◆ EXERCISE AIM: Locate the line that contains "Click the OK button" in the data that follows. Copy it and every subsequent line to the end, exactly, excluding pictures.

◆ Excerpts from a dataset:
_____

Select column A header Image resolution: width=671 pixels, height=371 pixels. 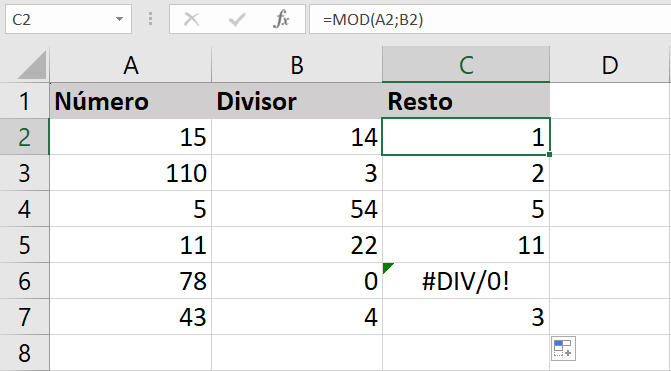pyautogui.click(x=131, y=65)
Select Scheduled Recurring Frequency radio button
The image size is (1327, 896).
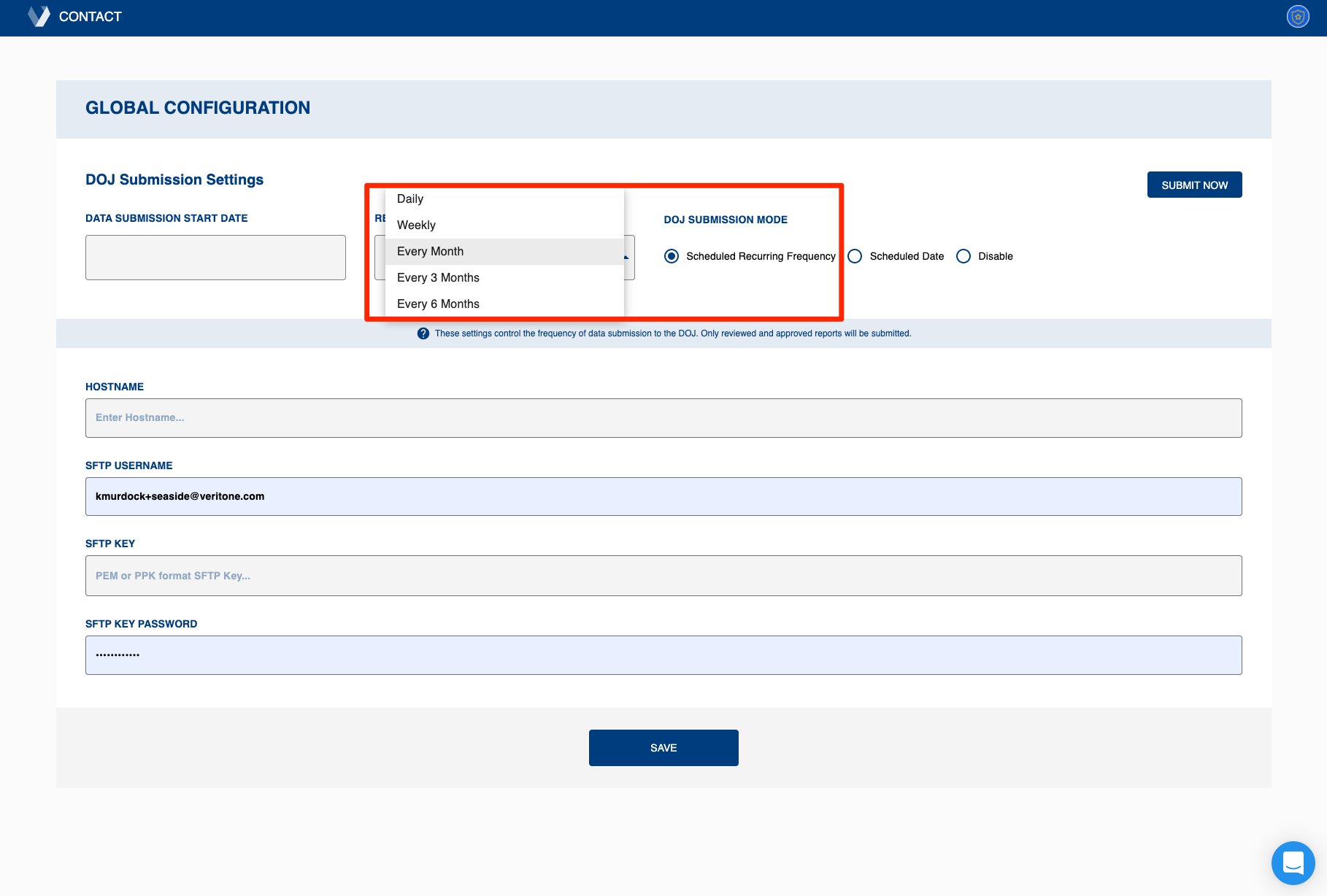672,256
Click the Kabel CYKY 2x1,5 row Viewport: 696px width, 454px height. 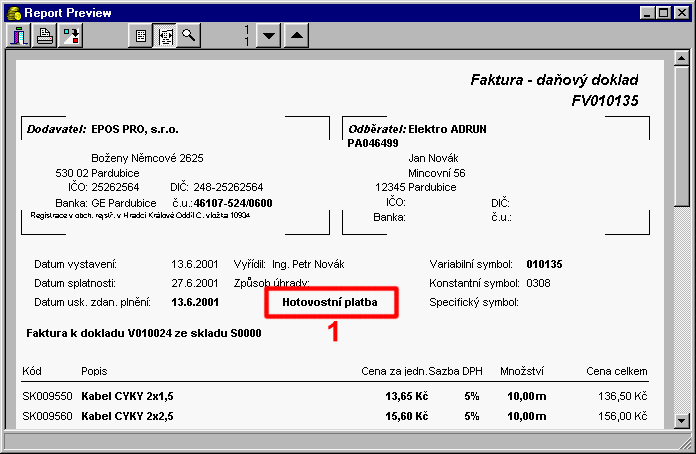pyautogui.click(x=125, y=395)
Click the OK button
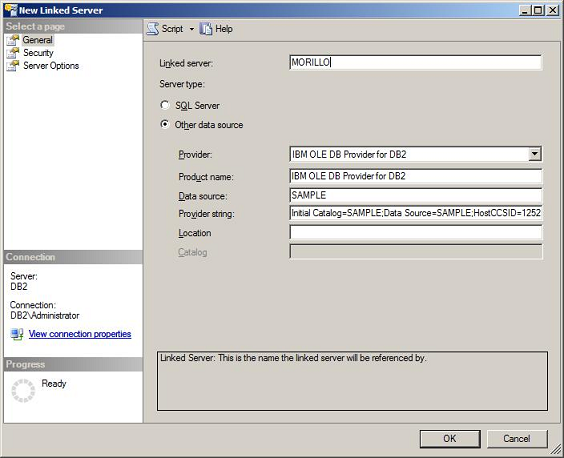 tap(450, 439)
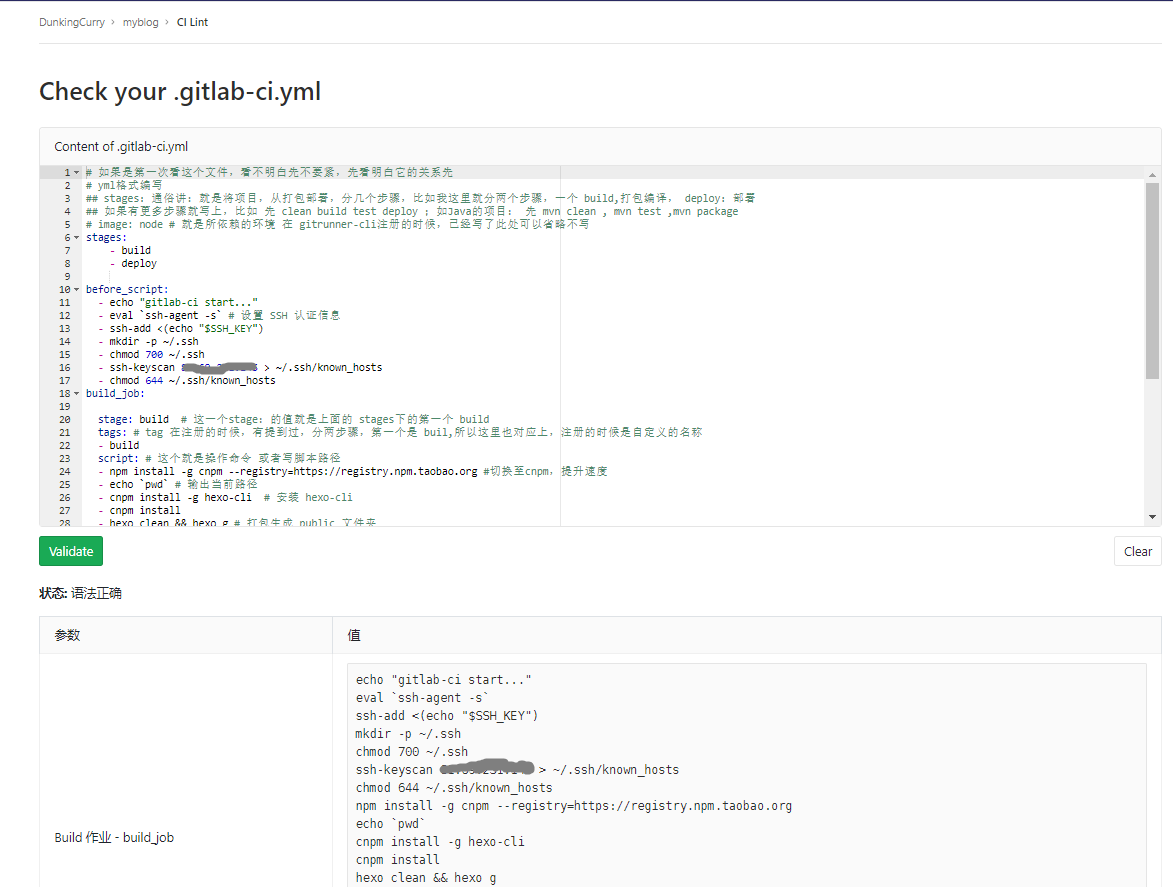This screenshot has height=887, width=1173.
Task: Click the Validate button
Action: 70,551
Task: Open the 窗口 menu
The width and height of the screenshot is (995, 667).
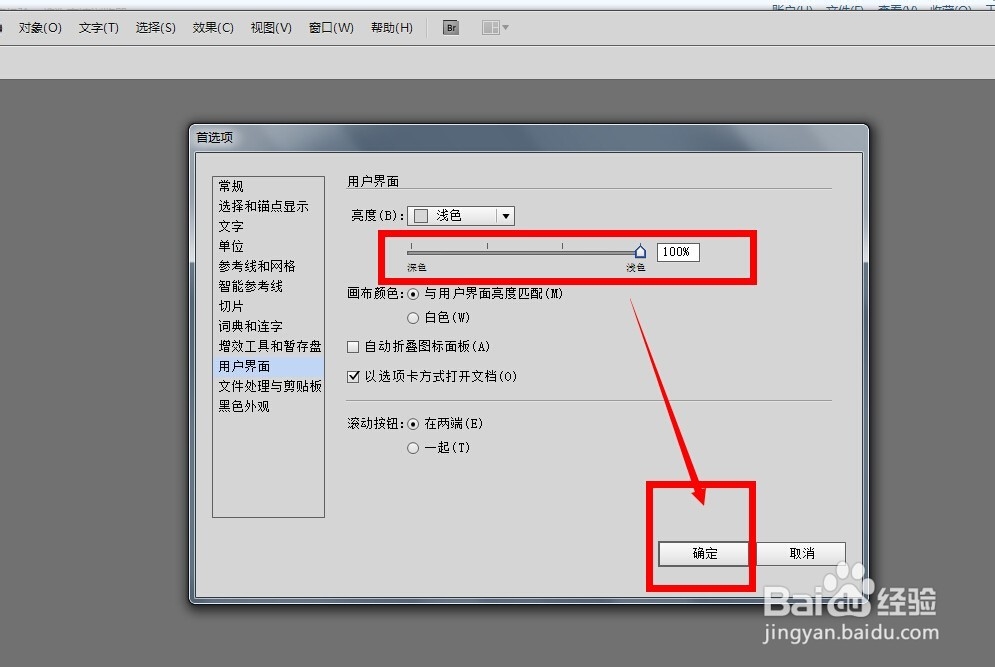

_____

◆ EXERCISE RESPONSE:
Click the OK button
 tap(450, 439)
This screenshot has height=887, width=1173.
Task: Click the Validate button
Action: 70,551
Task: Open the 窗口 menu
The width and height of the screenshot is (995, 667).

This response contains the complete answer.